**To do:** Give back the data exactly, with no images.

**Data supplied:**
——
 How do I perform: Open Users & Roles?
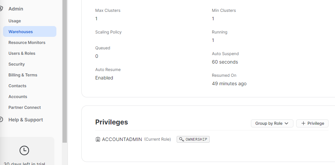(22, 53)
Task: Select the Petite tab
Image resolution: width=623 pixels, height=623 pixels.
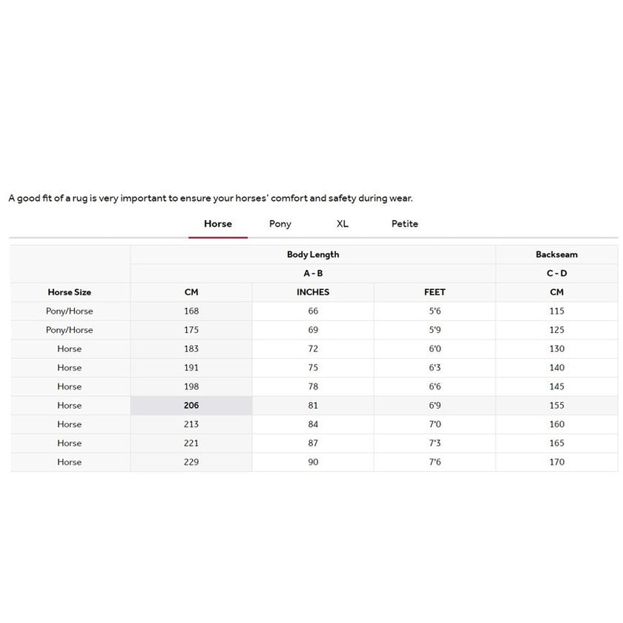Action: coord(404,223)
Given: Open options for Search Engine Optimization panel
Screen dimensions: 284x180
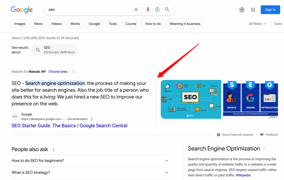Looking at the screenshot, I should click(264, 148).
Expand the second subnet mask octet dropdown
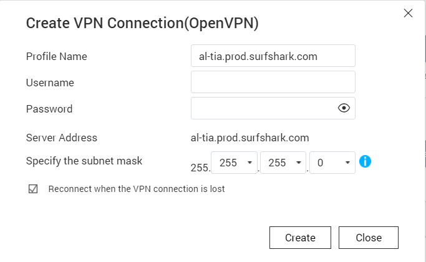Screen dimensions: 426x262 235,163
——
**Task output:**
 How do I perform: Open Users & Roles?
(22, 53)
Task: Select the Petite tab
Image resolution: width=623 pixels, height=623 pixels.
Action: coord(404,223)
Given: Open options for Search Engine Optimization panel
Screen dimensions: 284x180
Looking at the screenshot, I should click(264, 148).
Expand the second subnet mask octet dropdown
Screen dimensions: 426x262 235,163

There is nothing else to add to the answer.